For GS 450h, the HSD equipment is more extensive -- and far more powerful -- than that employed in any previous hybrid.
It teams an efficient but strong Lexus 3.5-liter V6 gasoline-powered engine with a pair of high-torque electric motors -- one to turn the rear wheels and the second to work so many power accessories as well as crank up the gasoline engine and recharge a load of on-board batteries.
The V6 makes 292 hp at 6400 rpm and torque of 267 lb-ft at 4800 rpm.
The first electric motor-generator (dubbed MG1) produces 134 kW (180 hp).
The second electric motor-generator (MG2) turns the rear wheels and nets 147 kW (197 hp).
Now, don't try to add up the horsepower ratings of the gas engine and the two electric motors to figure out the combined output because Lexus doesn't play it that way.
Technology clouds the performance numbers, as the GS 350h employs in the ECVT a dual-stage torque multiplication gear set that functions sort of like an electric supercharging system.
Net effect: This thing is faster than you the driver expects, and it's also so quiet -- but what's absent here is the varoom-varoom sound effects common in conventional gas-fired performance cars.
And Lexus works to make the GS 450h look as conventional as the GS 430. Badging is discrete and visual differences between the GS 430 and GS 350h are slight.
The body looks like it's poised for action in sporty low stance with a long hood and windswept windshield. Flanks are taut and the silhouette is curvaceous but so smooth it earns a coefficient of drag figure of only 0.27.

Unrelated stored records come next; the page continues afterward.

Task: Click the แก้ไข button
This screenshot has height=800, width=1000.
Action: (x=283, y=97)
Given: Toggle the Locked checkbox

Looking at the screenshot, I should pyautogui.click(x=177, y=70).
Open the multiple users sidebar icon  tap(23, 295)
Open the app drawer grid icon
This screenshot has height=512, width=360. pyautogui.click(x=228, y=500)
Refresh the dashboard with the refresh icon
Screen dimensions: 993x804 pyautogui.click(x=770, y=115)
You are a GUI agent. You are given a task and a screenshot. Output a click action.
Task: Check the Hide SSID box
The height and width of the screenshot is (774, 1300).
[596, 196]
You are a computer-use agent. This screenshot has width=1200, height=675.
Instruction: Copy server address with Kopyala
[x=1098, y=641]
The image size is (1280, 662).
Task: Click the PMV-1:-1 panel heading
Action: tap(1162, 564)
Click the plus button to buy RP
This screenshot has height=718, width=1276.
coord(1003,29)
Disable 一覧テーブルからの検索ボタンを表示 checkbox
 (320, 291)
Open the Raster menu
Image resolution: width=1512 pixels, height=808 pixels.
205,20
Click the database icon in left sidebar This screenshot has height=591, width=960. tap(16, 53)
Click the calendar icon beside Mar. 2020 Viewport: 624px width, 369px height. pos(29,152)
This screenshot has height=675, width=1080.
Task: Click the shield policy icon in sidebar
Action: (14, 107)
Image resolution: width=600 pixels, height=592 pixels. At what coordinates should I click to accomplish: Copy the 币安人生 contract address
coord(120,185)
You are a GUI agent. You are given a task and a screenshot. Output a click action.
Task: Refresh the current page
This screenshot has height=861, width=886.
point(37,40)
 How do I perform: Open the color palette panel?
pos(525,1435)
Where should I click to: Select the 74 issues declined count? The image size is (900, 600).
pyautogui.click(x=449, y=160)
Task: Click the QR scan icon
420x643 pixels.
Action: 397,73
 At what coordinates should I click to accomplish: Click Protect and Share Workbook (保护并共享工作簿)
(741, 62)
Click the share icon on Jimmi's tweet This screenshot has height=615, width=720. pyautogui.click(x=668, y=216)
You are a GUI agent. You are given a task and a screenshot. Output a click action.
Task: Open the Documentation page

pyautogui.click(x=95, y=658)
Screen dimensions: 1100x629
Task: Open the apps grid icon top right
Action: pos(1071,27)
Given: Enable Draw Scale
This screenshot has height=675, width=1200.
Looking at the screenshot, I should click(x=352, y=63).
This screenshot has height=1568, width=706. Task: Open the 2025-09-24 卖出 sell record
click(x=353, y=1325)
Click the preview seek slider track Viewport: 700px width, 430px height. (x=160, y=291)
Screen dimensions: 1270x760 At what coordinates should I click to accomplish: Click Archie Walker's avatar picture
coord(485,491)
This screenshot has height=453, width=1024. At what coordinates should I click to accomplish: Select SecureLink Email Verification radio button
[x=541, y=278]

Sporty body elements are apparent -- a thick front valance with broad air inlet and square-cut foglamps, rocker extensions below side doors, the stubby tail treatment with a tall rear valance and twin exhaust pipes tipped in stainless steel.
The cockpit orients toward the principal participant, the driver.
There are two bolstered bucket seats flanking a floor console, the steering wheel finished in wood and leather, and an instrument panel with 140-mph analog speedometer and tachometer plus an electronic digital odometer.
Interestingly, the gauge cluster is covered by a lens of variable transparency capable of changing the lens diffusion in different light conditions to enhance viewing.
Centered on the dash is a large touch screen for controlling cabin features like climate and audio systems.
Standard equipment includes leather upholstery and memory controls for seats with seat heaters, a keyless Smart Access system with push-button starter, in-dash CD changer, high intensity discharge (HID) headlights, rain-sensing wipers, a moonroof and a host of air bags like side curtains and front-seat knee shields.
Standard mechanical assets orient around the VDIM (Vehicle Dynamics Integrated Management) system which incorporates the variable gear ratio steering (VGRS), electronically controlled brakes (ECB), anti-lock brake system (ABS), vehicle stability control (VSC), electronic traction control (ETC), brake assist (BA), plus electronically controlled throttle system with intelligence (ECTS-i).
Options are limited to a Pre-Collision System packaged with Dynamic Radar Cruise Control (DRCC) system, all-season run-flat tires, a deluxe Mark Levinson audio system with 14 speakers and a DVD navigation system with rear backup camera, Bluetooth and voice activation.
Lexus marks the MSRP for a new GS 450h at $54,900.